* **Document segment**:
╭──
Re: [R] R vs. Excel (R-squared)

From: Douglas Bates <dmbates_at_gmail.com>
Date: Wed 25 Jan 2006 - 07:25:36 EST

On 1/24/06, Lance Westerhoff <lance@quantumbioinc.com> wrote:
>
> Hi-
>
> On Jan 24, 2006, at 12:08 PM, Peter Dalgaard wrote:
>
> > Lance Westerhoff <lance@quantumbioinc.com> writes:
> >
> >> Hello All-
> >>
> >> I found an inconsistency between the R-squared reported in Excel vs.
> >> that in R, and I am wondering which (if any) may be correct and if
> >> this is a known issue. While it certainly wouldn't surprise me if
> >> Excel is just flat out wrong, I just want to make sure since the R-
> >> squared reported in R seems surprisingly high. Please let me know if
> >> this is the wrong list. Thanks!
> >
> > Excel is flat out wrong. As the name implies, R-squared values cannot
> > be less than zero (adjusted R-squared can, but I wouldn't think
> > that is what Excel does).
>
> I had thought the same thing, but then I came across the following
> site which states: "Note that it is possible to get a negative R-
> square for equations that do not contain a constant term. If R-square
> is defined as the proportion of variance explained by the fit, and if
> the fit is actually worse than just fitting a horizontal line, then R-
> square is negative. In this case, R-square cannot be interpreted as
> the square of a correlation." Since
>
> R^2 = 1 - (SSE/SST)
>
> I guess you can have SSE > SST which would result in a R^2 of less
> then 1.0. However, it still seems very strange which made me wonder
> what is going on in Excel needless to say!
╰──
* **Recorded data**:
╭──
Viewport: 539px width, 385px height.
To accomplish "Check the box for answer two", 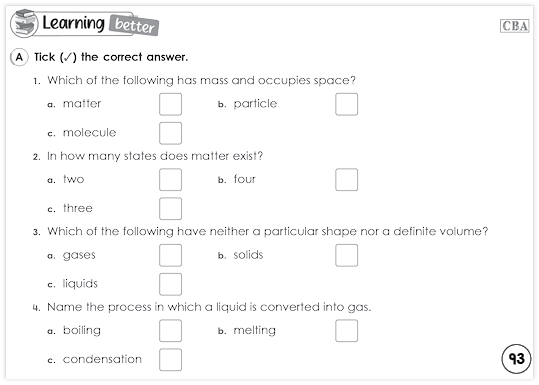I will [x=170, y=179].
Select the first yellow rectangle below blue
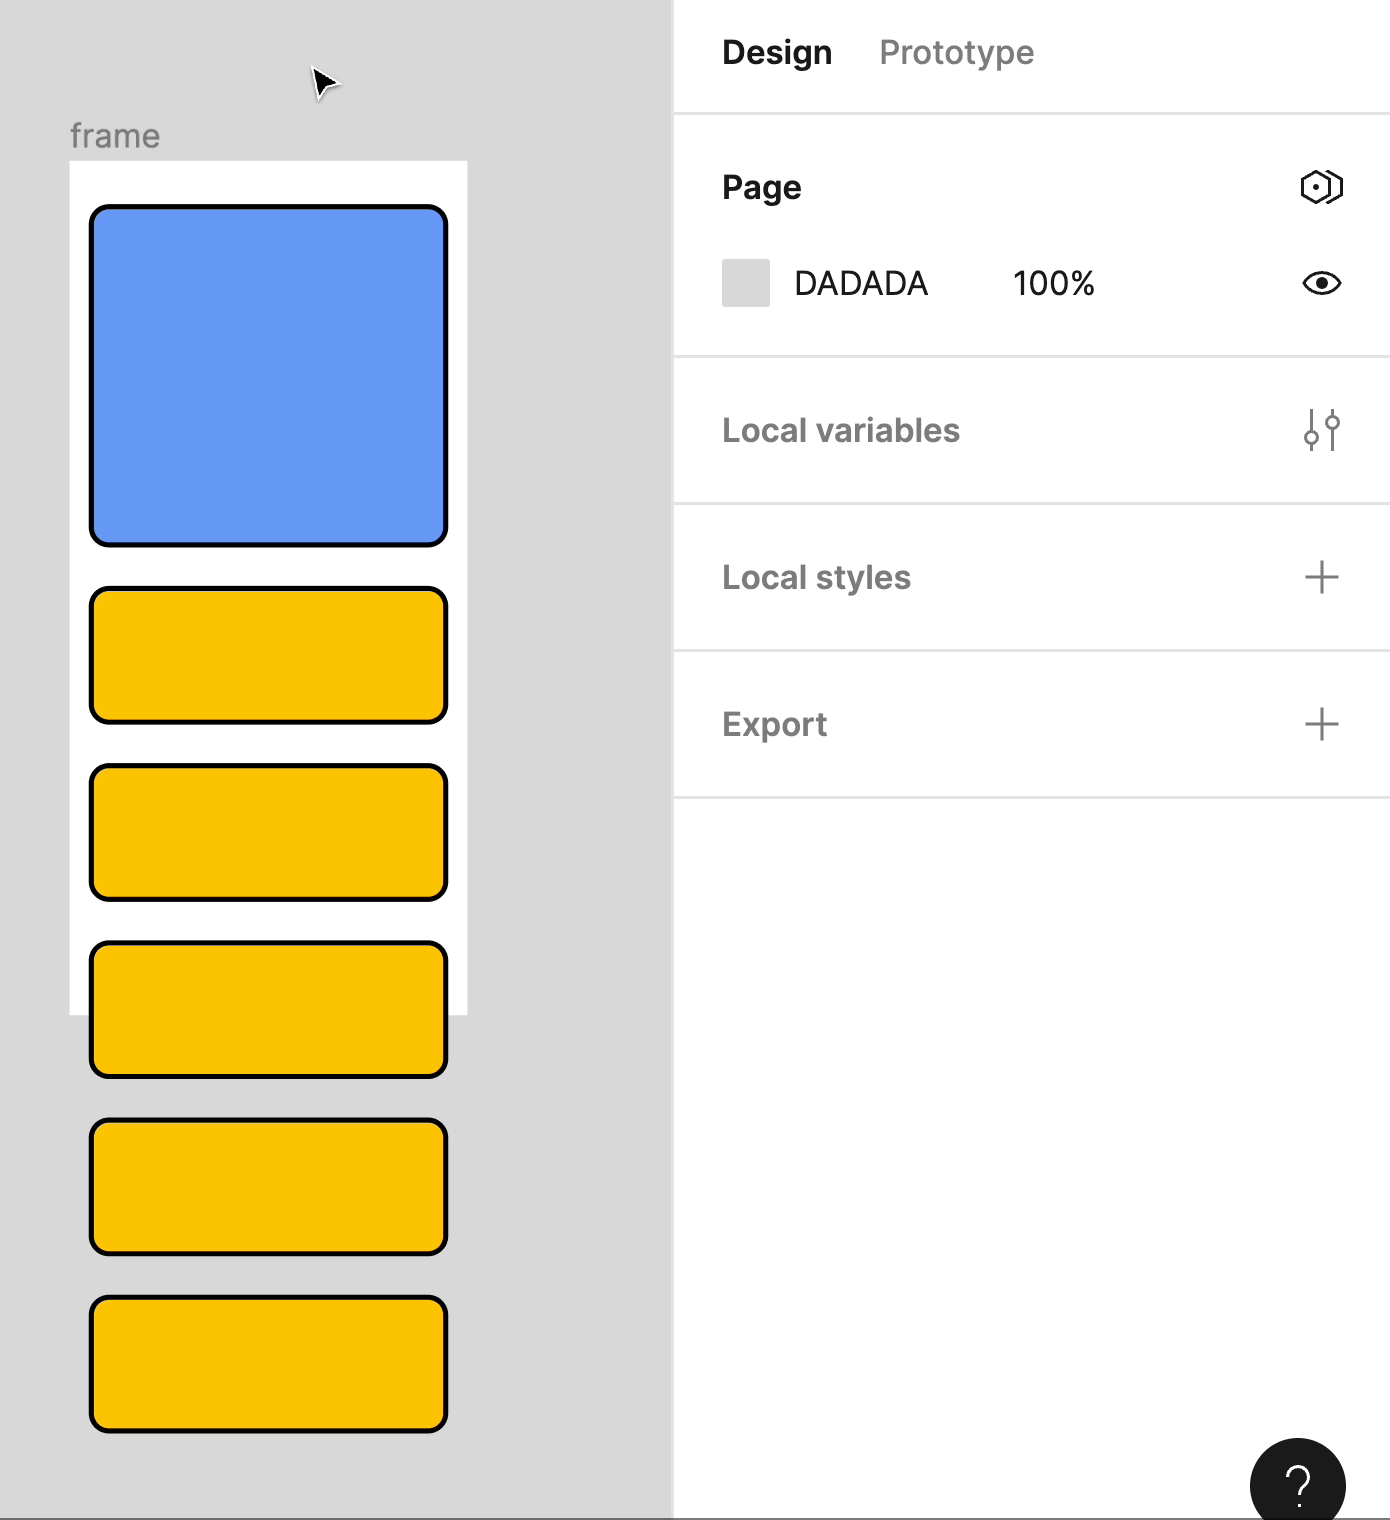Image resolution: width=1390 pixels, height=1520 pixels. tap(268, 655)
╰──
* **Set tasks**:
1. The R vs. Excel thread quotes a site about negative R-square values. According to that quote, what kind of equation can produce one?
2. Carry the R vs. Excel thread forward from its last line.
The data have no connection to the R vs. Excel thread.

* **Results by task**:
1. Equations that do not contain a constant term.

2.
>
> http://www.mathworks.com/access/helpdesk/help/toolbox/curvefit/
> ch_fitt9.html

This seems to be a case of using the wrong formula. R^2 should measure the amount of variation for which the given model accounts relative to the amount of variation for which the *appropriate* null model does not account. If you have a constant or intercept term in a linear model then the null model for comparison is one with the intercept only. If you have a linear model without an intercept term then the appropriate null model for comparison is the model that predicts all the responses as zero. Thus SST, the "corrected" total sum of squares, should be used when you have a model with an intercept term but the uncorrected total sum of squares should be used when you do not have an intercept term.

It is disappointing to see the MathWorks propagating such an elementary misconception.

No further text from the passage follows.